What the exercise asks
The data must be reproduced verbatim; images are to be omitted.

[Data supplied]

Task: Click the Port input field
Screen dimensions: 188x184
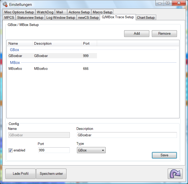Action: pyautogui.click(x=54, y=150)
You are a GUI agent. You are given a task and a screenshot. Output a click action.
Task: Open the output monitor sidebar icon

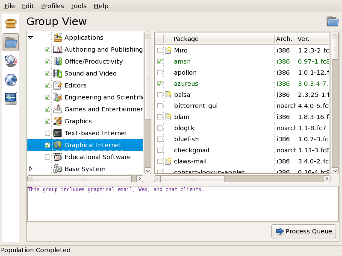(11, 98)
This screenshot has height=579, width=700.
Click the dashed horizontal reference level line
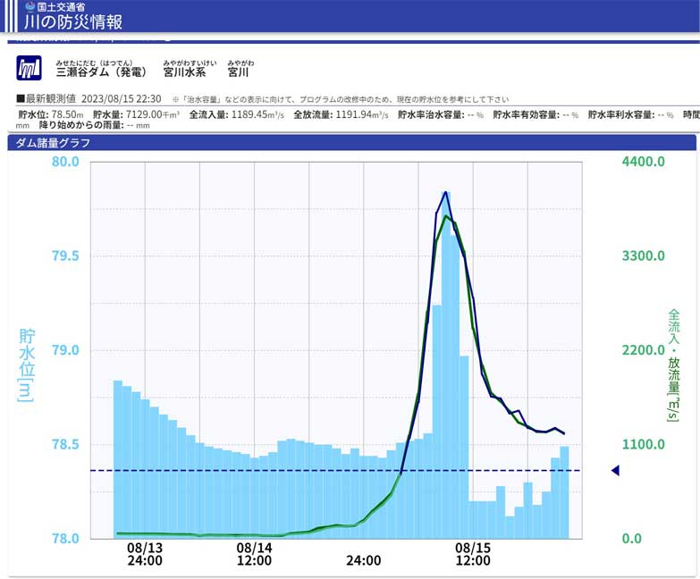(x=268, y=470)
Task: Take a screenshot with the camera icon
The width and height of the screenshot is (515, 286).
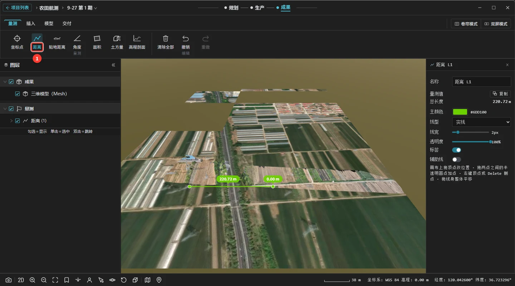Action: (x=9, y=280)
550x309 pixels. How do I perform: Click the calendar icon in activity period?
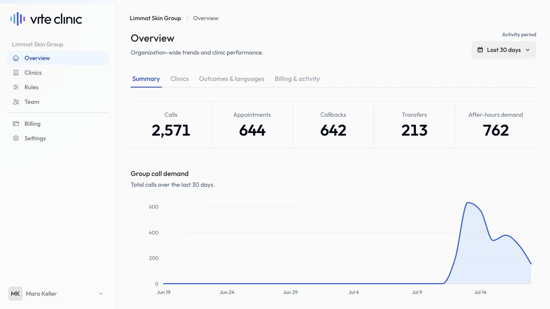(480, 50)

[/Data supplied]

Answer for this exercise
Task: Click the Port input field
Screen dimensions: 188x184
Action: pyautogui.click(x=54, y=150)
You are a GUI agent. You are given a task and a screenshot. Output a click action.
Task: Open the output monitor sidebar icon

(11, 98)
This screenshot has height=579, width=700.
Click the dashed horizontal reference level line
(x=268, y=470)
Task: Take a screenshot with the camera icon
The width and height of the screenshot is (515, 286).
Action: (x=9, y=280)
550x309 pixels. How do I perform: Click the calendar icon in activity period?
(480, 50)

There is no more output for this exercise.